Let $\Gamma$ and $\Lambda$ be commensurable discrete lattices in a semi-simple Lie group $G$, i.e. the intersection $\Gamma\cap\Lambda$ has finite index in both $\Gamma$ and $\Lambda$. Let $\Omega=\langle\Gamma,\Lambda\rangle$.
When is $[\Omega:\Gamma]$ and $[\Omega:\Lambda]$ finite? Moreover, can we say anything about either index?
If $\Gamma$ and $\Lambda$ are not arithmetic, then by Margulis they are finite index inside their commensurator. So I am only interested in the case when $\Gamma$ and $\Lambda$ are arithmetic.
Let me assume that you implicitly mean $G$ to be semisimple and the discrete subgroups to be (arithmetic) lattices.

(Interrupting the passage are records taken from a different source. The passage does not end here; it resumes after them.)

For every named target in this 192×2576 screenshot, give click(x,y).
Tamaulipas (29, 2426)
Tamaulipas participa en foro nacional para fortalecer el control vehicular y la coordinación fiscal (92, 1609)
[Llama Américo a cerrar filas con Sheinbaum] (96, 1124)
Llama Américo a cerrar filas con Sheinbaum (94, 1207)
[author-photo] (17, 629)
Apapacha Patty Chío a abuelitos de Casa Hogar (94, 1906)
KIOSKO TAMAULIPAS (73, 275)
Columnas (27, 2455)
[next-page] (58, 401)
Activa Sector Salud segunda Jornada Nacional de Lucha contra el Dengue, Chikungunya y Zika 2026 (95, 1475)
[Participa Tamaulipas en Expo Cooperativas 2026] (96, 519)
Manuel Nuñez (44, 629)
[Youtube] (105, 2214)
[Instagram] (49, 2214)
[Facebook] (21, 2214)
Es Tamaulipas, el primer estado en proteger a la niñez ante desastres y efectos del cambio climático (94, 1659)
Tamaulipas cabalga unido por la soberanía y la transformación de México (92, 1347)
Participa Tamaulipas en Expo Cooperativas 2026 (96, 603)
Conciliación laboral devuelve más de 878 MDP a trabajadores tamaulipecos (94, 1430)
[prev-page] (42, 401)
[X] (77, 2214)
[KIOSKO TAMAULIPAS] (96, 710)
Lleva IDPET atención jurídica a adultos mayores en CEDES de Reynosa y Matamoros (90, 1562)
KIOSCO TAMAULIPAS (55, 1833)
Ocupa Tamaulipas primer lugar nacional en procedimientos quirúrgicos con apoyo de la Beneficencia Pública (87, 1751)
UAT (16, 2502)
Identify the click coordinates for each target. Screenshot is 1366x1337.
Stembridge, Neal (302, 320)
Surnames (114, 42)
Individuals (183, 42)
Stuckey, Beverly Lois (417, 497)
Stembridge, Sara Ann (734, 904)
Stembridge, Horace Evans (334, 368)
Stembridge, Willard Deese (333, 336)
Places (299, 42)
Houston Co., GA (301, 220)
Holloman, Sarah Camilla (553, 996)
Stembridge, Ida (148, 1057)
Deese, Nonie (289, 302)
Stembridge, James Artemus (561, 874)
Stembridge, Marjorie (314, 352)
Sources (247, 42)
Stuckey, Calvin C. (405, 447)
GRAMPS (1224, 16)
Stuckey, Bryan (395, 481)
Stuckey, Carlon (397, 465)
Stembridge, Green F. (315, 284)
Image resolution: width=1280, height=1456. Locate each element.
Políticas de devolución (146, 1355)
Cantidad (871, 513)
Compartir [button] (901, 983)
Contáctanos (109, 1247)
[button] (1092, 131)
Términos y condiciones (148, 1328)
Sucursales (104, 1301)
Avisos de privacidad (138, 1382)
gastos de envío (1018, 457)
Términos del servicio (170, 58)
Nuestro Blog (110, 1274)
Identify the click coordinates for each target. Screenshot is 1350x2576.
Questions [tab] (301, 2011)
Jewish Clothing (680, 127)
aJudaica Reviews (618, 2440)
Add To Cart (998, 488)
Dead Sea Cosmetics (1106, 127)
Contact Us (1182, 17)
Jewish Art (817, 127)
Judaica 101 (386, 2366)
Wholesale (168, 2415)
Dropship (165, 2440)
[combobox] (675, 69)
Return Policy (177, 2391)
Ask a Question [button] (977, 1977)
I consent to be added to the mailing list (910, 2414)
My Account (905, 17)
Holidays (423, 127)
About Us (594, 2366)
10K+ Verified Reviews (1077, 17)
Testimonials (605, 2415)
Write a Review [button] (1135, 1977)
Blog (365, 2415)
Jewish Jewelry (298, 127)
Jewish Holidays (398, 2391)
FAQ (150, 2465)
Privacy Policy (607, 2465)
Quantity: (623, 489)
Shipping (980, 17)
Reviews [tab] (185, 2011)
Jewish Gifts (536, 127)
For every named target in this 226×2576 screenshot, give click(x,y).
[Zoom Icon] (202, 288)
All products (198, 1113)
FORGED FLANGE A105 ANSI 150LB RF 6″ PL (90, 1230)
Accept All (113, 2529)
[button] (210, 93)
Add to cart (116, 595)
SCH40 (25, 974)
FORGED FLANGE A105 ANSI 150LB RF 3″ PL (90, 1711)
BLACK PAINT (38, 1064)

Here's an example where they are not contained in a finite index overgroup. Namely $G=\mathrm{SL}_2(\mathbf{R})$ (you can do something similar in $G=\mathrm{SL}_d(\mathbf{R})$ for $d\ge 2$), $\Gamma=\mathrm{SL}_2(\mathbf{Z})$, and $\Lambda=g^{-1}\Gamma g$ with $g=\begin{pmatrix}2 & 0\\ 0 & 1\end{pmatrix}$. Thus $$\Lambda=\left\{\begin{pmatrix}a & b\\ c & d\end{pmatrix}\in\mathrm{SL}_2(\mathbf{Z}[1/2]): a,d\in\mathbf{Z},b\in\frac12\mathbf{Z},c\in2\mathbf{Z}\right\}.$$ Hence $\Omega$ contains the matrix $\begin{pmatrix}1 & 0\\ 1/2 & 1\end{pmatrix}$, and hence its transpose as well (using conjugation by some integral matrix) and these generate $\mathrm{SL}_2(\mathbf{Z}[1/2])$, so $\Omega=\mathrm{SL}_2(\mathbf{Z}[1/2])$.